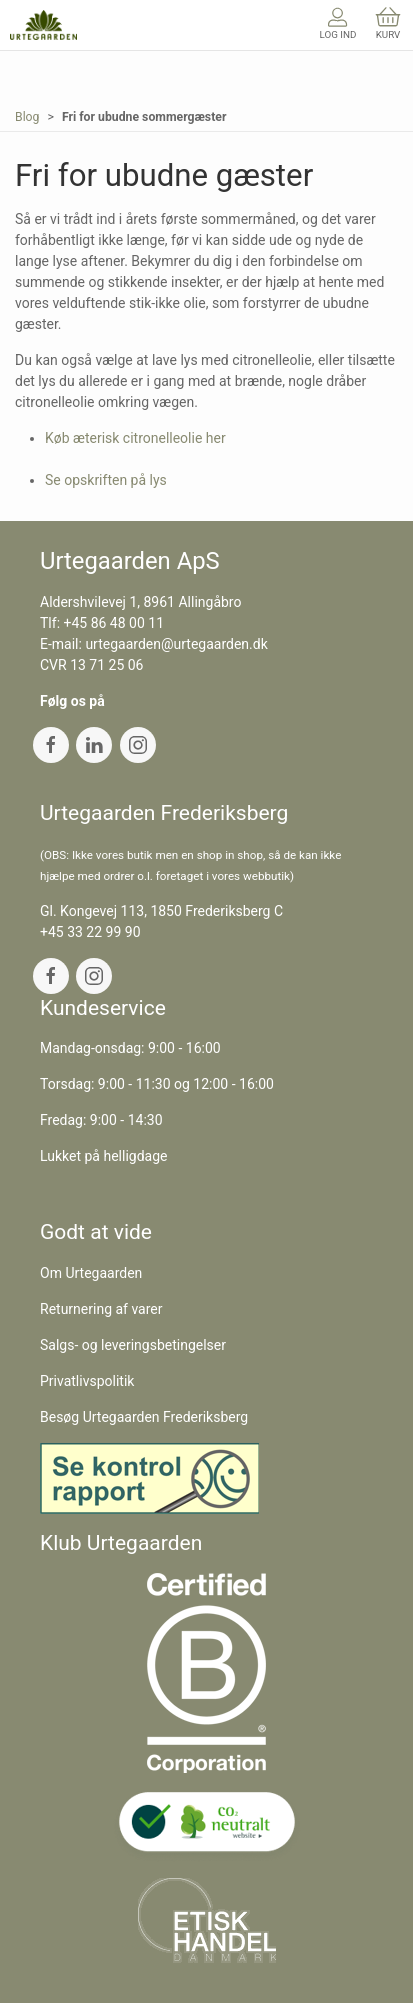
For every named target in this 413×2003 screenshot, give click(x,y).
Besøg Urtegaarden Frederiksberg (144, 1417)
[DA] (43, 25)
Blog (27, 117)
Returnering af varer (101, 1309)
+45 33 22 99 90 (90, 932)
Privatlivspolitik (87, 1381)
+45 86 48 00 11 (114, 623)
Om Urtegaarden (91, 1273)
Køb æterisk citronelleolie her (135, 438)
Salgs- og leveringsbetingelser (133, 1345)
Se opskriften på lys (106, 480)
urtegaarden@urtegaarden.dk (176, 644)
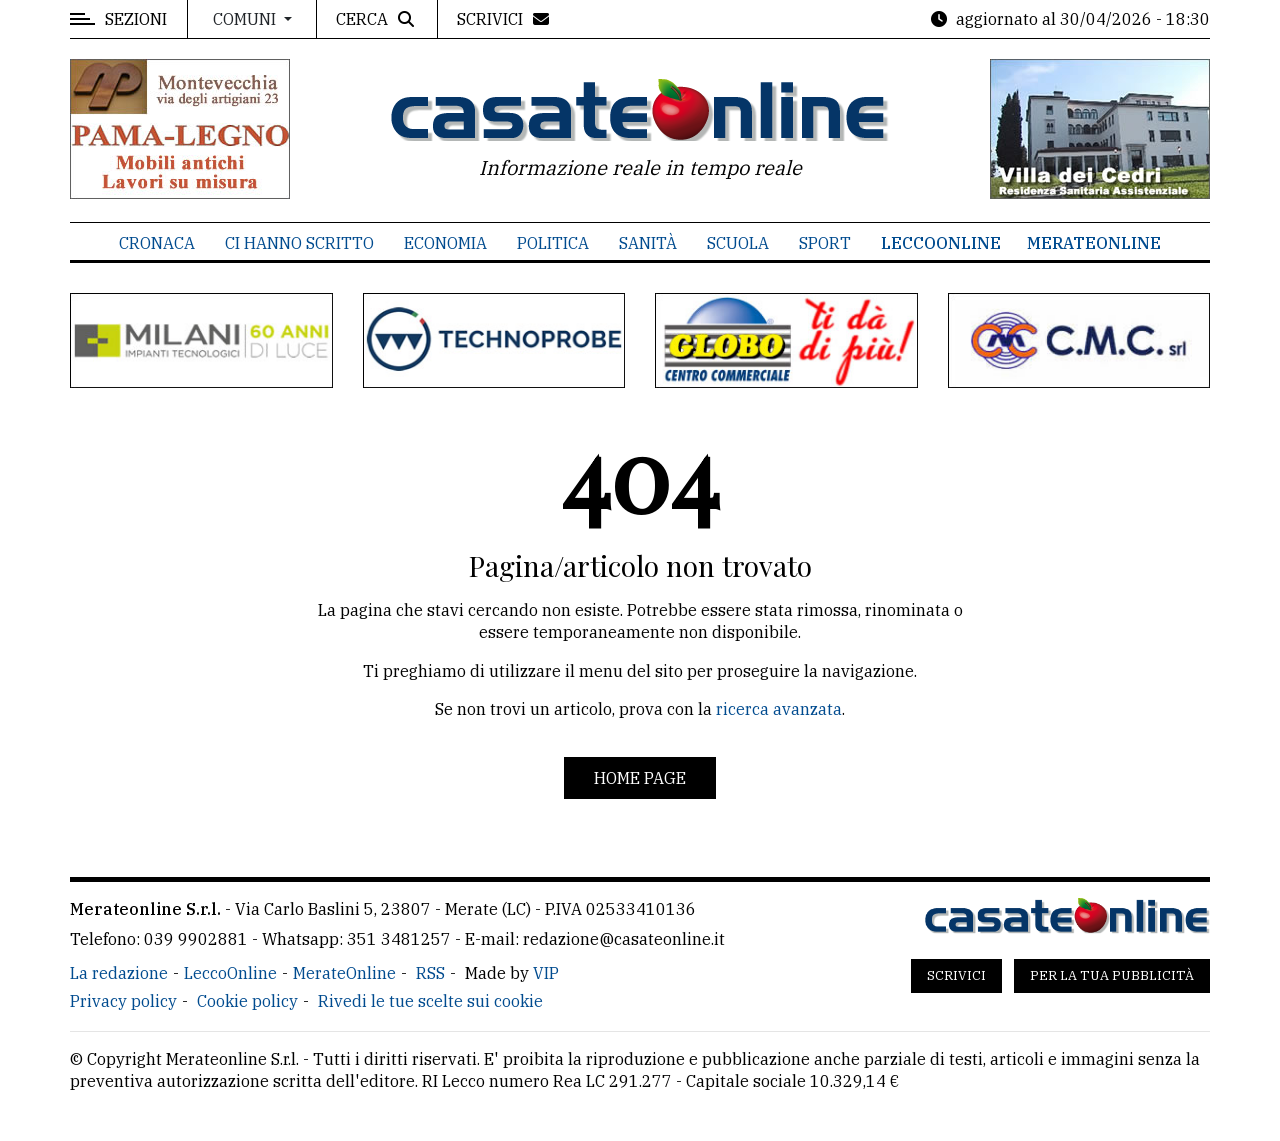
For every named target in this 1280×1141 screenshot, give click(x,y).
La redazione (119, 973)
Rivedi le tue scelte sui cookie (430, 1001)
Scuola (738, 243)
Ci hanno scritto (299, 243)
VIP (546, 973)
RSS (430, 973)
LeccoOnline (941, 243)
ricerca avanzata (779, 709)
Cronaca (157, 243)
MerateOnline (1094, 243)
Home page (640, 778)
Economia (445, 243)
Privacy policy (123, 1001)
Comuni (246, 19)
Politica (553, 243)
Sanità (648, 243)
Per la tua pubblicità (1112, 975)
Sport (825, 243)
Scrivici (956, 975)
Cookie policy (247, 1001)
==============================
Revise the records by replacing "named target" with "labeled item" everywhere it occurs, leaving all else unchanged and omitting the pictures.

For every labeled item in this 413×2003 screenshot, give click(x,y).
Besøg Urtegaarden Frederiksberg (144, 1417)
[DA] (43, 25)
Blog (27, 117)
Returnering af varer (101, 1309)
+45 33 22 99 90 (90, 932)
Privatlivspolitik (87, 1381)
+45 86 48 00 11 (114, 623)
Om Urtegaarden (91, 1273)
Køb æterisk citronelleolie her (135, 438)
Salgs- og leveringsbetingelser (133, 1345)
Se opskriften på lys (106, 480)
urtegaarden@urtegaarden.dk (176, 644)
For every labeled item in this 1280×1141 screenshot, give click(x,y).
La redazione (119, 973)
Rivedi le tue scelte sui cookie (430, 1001)
Scuola (738, 243)
Ci hanno scritto (299, 243)
VIP (546, 973)
RSS (430, 973)
LeccoOnline (941, 243)
ricerca avanzata (779, 709)
Cronaca (157, 243)
MerateOnline (1094, 243)
Home page (640, 778)
Economia (445, 243)
Privacy policy (123, 1001)
Comuni (246, 19)
Politica (553, 243)
Sanità (648, 243)
Per la tua pubblicità (1112, 975)
Sport (825, 243)
Scrivici (956, 975)
Cookie policy (247, 1001)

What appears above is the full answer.